No trecho sobre o processo pelo qual deixamos de sentir, o que a mãe diz prontamente ao envolver a criança?

* _Trecho_
--- --- ---

A verdade é que eu nunca me interessei em ser o sentido de um minuto atrás. O sensorial se transforma, minhas caricaturas se reconstroem e cada quadro é um anunciar do antigo lápis se movendo agora no escuro… Deixe entrar, então, para vermos como será. Deixe entrar, então, aquilo que tiver que ser de novo. Novo…
Monthly Archives: November 2012
(Sobre o processo pelo qual deixamos de realmente sentir.)
“A criança tem seu primeiro choro, seus primeiros choros, mas nunca tem horas, a não ser as horas de quem a acompanha. Vivencia um ciclo de sentir, precisar, externalizar, sem que haja a compreensão da diferença entre a pulsão que lhe machuca e a pulsão que lhe faz rir. É aquele um múltiplo mundo de tudo ser necessário.
Chega a mãe, lhe envolve e prontamente diz: não chore! Repetindo o gesto e a frase por tempos e tempos, até que a criança sozinha um dia possa envolver a si mesma e dizer a si mesma que não é necessário chorar. E o chorar em proximidade materna é pago com carinho, o chorar é o dever de parar de chorar, o chorar é o contrário do esperado e do querer, é simplesmente um não ser feliz.

--- --- ---

[Entradas de texto e de localização de itens]
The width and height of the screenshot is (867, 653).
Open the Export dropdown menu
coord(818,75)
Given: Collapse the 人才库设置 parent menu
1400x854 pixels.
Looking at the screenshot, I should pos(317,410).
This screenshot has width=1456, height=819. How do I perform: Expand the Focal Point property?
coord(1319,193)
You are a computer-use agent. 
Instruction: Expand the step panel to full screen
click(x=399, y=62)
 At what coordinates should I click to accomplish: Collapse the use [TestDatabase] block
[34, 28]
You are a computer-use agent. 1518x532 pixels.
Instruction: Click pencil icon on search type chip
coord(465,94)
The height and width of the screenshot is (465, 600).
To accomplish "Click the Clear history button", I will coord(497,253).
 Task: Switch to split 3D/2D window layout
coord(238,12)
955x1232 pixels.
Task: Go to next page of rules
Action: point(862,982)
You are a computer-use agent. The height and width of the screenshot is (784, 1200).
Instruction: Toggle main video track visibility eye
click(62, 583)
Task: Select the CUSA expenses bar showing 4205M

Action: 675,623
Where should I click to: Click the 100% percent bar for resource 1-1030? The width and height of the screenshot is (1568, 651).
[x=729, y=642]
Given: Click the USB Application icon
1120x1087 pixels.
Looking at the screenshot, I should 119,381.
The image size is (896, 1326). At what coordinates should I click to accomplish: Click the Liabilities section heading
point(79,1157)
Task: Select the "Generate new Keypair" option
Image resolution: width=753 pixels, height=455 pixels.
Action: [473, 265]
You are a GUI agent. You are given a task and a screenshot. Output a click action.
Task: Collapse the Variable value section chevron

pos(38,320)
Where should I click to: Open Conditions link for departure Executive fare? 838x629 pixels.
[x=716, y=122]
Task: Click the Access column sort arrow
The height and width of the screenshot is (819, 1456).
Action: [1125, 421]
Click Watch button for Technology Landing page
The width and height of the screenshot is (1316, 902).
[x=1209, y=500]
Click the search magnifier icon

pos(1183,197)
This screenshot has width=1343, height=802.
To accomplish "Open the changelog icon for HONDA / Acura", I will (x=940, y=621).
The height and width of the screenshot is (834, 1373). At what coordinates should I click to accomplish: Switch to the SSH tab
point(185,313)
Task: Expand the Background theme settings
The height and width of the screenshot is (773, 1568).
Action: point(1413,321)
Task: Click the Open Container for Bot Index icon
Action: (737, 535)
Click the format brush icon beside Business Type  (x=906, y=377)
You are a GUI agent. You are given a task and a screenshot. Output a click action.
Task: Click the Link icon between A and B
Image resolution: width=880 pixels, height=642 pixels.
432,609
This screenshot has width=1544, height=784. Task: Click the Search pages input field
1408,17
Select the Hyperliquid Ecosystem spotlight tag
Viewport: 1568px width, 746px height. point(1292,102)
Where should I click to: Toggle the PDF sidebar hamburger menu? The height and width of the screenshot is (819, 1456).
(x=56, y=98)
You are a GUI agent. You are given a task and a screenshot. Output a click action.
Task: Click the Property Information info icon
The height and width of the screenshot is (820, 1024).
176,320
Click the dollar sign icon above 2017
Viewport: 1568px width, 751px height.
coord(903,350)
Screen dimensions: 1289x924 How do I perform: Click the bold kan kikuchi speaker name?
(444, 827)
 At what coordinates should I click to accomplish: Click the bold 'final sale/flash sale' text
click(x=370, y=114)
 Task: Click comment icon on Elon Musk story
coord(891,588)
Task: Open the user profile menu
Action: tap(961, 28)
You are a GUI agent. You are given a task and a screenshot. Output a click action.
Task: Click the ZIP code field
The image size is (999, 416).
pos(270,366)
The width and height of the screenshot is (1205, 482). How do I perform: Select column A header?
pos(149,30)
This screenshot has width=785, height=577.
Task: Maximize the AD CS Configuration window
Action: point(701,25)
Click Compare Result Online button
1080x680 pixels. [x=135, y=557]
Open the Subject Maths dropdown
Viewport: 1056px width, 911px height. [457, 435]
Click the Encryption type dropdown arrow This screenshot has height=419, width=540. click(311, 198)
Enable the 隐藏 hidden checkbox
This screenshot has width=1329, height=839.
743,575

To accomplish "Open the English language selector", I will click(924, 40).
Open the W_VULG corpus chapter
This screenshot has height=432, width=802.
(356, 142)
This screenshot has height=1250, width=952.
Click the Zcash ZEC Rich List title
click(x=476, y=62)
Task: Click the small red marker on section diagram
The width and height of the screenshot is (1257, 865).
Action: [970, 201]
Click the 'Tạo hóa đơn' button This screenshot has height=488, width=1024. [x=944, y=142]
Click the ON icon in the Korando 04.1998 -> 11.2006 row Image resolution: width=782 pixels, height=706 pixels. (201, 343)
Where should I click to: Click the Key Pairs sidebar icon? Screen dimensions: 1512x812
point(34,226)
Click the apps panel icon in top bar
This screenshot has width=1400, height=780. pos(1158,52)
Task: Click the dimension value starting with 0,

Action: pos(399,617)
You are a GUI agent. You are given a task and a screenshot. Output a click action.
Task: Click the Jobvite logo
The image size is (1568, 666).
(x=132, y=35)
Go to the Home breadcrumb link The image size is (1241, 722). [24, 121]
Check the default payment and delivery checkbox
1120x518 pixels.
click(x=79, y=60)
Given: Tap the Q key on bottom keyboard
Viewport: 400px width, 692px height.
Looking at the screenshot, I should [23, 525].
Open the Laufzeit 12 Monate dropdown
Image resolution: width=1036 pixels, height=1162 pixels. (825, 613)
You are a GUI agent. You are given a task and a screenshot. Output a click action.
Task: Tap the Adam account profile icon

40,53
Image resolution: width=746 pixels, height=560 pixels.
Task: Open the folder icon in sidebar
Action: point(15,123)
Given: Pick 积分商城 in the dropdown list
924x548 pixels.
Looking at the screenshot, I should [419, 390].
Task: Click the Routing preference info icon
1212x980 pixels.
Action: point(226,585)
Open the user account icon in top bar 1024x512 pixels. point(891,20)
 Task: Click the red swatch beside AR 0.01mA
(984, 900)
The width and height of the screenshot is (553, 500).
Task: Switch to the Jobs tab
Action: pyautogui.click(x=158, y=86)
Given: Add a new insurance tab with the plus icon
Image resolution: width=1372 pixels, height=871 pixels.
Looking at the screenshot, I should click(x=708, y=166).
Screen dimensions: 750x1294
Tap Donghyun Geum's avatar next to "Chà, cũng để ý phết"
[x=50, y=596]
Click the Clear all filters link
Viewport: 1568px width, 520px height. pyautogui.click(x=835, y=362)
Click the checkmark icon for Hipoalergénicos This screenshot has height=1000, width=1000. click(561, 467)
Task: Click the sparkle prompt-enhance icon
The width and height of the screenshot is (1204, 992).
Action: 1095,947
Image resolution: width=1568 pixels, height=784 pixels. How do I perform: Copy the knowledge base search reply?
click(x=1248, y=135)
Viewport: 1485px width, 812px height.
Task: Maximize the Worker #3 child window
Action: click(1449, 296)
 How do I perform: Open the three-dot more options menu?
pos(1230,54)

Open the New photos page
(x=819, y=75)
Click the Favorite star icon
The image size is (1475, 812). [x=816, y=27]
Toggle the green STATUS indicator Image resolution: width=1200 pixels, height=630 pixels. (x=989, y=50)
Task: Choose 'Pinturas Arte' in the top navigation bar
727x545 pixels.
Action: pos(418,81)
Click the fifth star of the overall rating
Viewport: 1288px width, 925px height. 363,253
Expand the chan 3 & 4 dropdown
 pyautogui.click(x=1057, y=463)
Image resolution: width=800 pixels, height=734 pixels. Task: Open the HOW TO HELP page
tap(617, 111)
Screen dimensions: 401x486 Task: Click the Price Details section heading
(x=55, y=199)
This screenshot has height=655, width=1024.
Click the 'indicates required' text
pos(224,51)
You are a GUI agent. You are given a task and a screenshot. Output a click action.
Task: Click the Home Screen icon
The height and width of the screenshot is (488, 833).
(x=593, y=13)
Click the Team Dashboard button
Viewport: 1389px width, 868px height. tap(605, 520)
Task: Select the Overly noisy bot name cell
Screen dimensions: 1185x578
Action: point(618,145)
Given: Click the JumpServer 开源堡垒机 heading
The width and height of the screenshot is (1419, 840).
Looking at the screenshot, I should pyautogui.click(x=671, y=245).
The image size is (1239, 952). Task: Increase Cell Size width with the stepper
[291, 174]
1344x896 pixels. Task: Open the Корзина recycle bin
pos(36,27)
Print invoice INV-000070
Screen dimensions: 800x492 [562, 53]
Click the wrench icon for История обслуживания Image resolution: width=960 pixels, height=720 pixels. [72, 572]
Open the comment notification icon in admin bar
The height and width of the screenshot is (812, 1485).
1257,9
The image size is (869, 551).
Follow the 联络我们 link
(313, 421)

--- --- ---

* _Resultado_
Ela diz: “não chore!”